En esta sociedad consumista en la que vivimos, ser pobre es casi como ser invisible, a menos que te conviertas en un problema para los demás. Las personas comienzan a evitarte, a juzgarte y a culparte por tu situación. Pero, curiosamente, esas mismas sociedades que te ignoran necesitan de la pobreza para mantener su ritmo de consumo. Es una paradoja terrible: el sistema se sostiene a través del sufrimiento de los más vulnerables.
Conozco a personas que trabajan muy duro, tienen un techo sobre sus cabezas, pero apenas pueden llegar a fin de mes. Otras ni siquiera tienen suficiente para comer. Pero lo peor, desde mi punto de vista, es no tener un lugar donde vivir, donde dormir, donde sentirte segura. Esa es la pobreza extrema: la que te deja en la calle, sin nada. Son esas personas a las que tendemos a ignorar porque nos recuerdan lo frágil que puede ser todo.
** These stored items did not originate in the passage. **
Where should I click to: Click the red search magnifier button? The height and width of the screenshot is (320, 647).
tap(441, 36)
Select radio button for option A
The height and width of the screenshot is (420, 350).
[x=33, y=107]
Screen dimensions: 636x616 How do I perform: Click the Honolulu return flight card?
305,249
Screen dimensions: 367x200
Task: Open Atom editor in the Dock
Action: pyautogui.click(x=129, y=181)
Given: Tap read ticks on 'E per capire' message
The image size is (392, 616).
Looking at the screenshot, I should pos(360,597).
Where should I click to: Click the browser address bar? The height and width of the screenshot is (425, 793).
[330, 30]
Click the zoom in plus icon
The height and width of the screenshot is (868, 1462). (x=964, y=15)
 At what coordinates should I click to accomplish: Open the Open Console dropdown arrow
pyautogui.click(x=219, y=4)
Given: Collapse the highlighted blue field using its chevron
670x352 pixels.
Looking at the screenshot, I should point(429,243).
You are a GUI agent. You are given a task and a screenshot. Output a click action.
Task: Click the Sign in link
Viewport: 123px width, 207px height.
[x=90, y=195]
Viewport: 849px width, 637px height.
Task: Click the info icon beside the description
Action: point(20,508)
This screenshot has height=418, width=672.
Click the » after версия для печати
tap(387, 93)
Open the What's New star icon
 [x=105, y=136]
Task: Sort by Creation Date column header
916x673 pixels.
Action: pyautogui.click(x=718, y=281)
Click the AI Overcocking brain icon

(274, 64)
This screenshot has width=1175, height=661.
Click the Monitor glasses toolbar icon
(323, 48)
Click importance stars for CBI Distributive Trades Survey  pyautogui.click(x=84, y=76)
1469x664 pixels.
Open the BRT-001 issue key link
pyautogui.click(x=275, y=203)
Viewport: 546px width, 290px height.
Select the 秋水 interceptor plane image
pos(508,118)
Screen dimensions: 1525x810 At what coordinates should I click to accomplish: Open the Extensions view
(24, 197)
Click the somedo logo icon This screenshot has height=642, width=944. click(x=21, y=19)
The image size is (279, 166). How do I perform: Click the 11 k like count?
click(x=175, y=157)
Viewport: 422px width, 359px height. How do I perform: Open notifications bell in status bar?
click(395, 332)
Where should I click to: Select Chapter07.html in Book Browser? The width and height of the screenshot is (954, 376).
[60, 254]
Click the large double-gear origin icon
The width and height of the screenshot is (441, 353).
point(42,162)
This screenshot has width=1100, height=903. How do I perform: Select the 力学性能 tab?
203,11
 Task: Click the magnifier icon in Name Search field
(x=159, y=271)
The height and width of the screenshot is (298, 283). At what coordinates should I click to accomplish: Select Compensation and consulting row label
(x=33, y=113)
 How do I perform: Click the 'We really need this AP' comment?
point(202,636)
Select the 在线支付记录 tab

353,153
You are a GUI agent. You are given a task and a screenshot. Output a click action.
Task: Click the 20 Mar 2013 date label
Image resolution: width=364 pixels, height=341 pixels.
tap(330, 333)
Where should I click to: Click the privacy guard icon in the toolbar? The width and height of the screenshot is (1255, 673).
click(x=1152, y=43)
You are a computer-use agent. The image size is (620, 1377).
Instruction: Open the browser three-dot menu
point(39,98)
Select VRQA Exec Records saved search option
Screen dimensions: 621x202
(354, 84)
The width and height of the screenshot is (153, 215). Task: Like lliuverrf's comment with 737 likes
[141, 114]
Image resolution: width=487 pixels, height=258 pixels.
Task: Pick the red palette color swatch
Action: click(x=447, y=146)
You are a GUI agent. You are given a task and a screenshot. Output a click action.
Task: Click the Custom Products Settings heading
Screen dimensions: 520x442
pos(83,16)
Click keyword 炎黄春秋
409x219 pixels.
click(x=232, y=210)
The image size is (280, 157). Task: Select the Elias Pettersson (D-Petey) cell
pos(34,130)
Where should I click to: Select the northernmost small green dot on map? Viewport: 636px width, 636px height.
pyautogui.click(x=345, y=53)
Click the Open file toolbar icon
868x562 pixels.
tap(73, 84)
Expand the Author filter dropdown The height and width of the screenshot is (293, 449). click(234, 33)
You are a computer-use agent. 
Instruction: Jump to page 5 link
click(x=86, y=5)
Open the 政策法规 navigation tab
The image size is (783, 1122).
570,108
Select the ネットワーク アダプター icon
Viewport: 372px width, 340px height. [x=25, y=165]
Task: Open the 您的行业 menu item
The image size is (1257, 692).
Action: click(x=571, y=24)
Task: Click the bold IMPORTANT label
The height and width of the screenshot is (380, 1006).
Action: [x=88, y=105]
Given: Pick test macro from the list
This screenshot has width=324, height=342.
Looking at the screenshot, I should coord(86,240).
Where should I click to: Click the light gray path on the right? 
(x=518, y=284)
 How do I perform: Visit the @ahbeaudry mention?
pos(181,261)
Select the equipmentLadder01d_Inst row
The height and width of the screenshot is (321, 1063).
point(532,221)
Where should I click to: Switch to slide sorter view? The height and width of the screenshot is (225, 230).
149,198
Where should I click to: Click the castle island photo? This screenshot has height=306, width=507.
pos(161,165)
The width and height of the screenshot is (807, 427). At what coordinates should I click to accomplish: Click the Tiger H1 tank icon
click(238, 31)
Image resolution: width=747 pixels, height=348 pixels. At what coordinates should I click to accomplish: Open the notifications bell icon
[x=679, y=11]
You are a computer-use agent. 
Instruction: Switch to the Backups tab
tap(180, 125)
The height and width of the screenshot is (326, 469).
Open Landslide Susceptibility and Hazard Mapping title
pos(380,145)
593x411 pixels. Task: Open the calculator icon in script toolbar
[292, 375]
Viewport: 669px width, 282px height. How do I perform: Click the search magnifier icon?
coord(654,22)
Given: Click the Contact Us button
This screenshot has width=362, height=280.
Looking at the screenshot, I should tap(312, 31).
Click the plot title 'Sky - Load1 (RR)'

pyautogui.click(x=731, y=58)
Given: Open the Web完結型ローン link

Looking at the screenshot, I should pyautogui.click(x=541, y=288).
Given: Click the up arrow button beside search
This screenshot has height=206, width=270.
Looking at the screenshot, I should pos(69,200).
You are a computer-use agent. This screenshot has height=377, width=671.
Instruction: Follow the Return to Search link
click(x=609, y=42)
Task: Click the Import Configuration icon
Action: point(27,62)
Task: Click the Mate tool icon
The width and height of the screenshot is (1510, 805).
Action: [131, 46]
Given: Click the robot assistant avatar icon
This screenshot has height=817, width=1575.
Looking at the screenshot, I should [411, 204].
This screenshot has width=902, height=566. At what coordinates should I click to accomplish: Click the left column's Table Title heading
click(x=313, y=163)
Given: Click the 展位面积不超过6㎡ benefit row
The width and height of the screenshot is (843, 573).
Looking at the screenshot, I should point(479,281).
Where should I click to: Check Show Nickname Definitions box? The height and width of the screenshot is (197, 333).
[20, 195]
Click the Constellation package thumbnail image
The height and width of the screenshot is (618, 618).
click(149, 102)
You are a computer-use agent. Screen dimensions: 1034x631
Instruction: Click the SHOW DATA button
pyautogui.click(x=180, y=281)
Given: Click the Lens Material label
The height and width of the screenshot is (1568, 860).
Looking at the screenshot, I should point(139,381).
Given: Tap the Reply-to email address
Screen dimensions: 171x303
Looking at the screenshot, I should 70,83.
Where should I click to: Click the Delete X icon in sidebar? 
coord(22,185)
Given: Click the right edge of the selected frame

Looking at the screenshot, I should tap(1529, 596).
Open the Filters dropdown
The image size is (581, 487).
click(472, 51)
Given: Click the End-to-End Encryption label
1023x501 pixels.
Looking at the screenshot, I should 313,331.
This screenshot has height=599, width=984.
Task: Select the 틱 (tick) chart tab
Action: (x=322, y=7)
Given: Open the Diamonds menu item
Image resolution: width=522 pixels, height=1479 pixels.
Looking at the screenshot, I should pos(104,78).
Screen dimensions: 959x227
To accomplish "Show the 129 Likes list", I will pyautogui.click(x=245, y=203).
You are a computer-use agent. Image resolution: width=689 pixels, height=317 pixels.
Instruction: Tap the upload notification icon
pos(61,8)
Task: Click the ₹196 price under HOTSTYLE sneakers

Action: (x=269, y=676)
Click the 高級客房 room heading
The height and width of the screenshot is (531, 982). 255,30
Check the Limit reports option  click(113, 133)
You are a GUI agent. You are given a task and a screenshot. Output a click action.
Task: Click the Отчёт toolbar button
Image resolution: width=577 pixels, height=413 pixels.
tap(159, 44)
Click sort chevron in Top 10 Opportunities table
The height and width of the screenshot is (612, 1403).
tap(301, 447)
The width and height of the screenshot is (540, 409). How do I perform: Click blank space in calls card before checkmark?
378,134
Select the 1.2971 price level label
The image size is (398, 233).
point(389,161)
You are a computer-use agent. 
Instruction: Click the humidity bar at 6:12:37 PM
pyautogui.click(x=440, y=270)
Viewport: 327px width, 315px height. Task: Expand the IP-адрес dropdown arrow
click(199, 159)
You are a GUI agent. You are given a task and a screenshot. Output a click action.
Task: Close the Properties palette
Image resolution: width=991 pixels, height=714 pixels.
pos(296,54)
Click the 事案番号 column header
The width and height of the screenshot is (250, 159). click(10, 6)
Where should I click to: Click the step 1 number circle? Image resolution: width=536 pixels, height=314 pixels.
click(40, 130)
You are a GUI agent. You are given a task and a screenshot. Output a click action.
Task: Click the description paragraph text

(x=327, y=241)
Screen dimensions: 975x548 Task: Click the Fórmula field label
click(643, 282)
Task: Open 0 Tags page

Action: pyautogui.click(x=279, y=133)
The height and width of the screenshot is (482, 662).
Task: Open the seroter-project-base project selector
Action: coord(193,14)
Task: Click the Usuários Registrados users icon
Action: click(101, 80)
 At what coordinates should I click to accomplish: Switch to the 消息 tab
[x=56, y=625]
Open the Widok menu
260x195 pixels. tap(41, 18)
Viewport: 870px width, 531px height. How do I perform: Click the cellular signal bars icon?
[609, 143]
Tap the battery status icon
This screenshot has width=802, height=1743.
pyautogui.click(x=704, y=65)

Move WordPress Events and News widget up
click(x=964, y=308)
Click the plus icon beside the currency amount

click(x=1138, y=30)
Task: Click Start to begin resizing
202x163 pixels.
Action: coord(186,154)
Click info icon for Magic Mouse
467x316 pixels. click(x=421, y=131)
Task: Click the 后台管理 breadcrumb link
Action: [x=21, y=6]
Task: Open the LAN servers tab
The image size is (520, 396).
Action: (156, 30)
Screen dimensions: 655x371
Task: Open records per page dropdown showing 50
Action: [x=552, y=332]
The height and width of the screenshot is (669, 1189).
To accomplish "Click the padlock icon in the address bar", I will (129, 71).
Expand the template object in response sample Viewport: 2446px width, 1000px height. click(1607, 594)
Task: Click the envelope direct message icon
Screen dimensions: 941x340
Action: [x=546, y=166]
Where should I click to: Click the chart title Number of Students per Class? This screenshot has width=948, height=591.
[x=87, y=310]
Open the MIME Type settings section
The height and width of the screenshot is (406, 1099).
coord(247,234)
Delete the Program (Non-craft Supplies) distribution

Hace poco visité un albergue municipal. Había gente muy comprometida trabajando allí, pero ese lugar no lo sentí como un hogar. Nadie debería tener que vivir allí, pero muchas personas no tienen otra opción.
Entre las personas sin hogar, las mujeres lo tienen aún más difícil. Sufren discriminación por ser pobres y por ser mujeres, lo que les genera una doble vulnerabilidad que las expone a peligros como la violencia machista y sexual. Además, sus necesidades específicas, como la higiene íntima, suelen quedar desatendidas, aumentando el riesgo de enfermedades.
Otra cosa que he notado es la cantidad de prejuicios que tenemos sobre la pobreza. A menudo, asociamos la pobreza con el alcoholismo o la drogadicción, o creemos que las personas pobres son violentas, sucias o maleducadas. Pero son solo mitos que usamos para justificar nuestra falta de empatía. Excusas que nos permiten sentirnos mejor por no hacer más para ayudar.
Un dato que me llamó la atención es que el ochenta por ciento de las personas sin hogar son hombres. ¿Por qué sucede esto? Quizá porque desde pequeños nos enseñan a ser fuertes, a no mostrar nuestras emociones, a ser "hombres de verdad". Pero esa idea de masculinidad es una trampa que nos aísla y nos impide pedir ayuda cuando realmente la necesitamos. Así, cuando algo va mal, como una ruptura o la pérdida de un empleo, nos encontramos solos, sin recursos, sin familia, sin amigos. Y un día, de repente, te encuentras en la calle, sin nada.
Esto me hace reflexionar sobre cuánto daño nos ha hecho esa visión equivocada de lo que significa ser hombre. Y cuánto daño le hace a la sociedad seguir creyendo en esos estereotipos. Pero lo más importante, creo, es recordar que detrás de cada situación de pobreza hay una persona a quien escuchar, y en nuestras manos mejorar su realidad.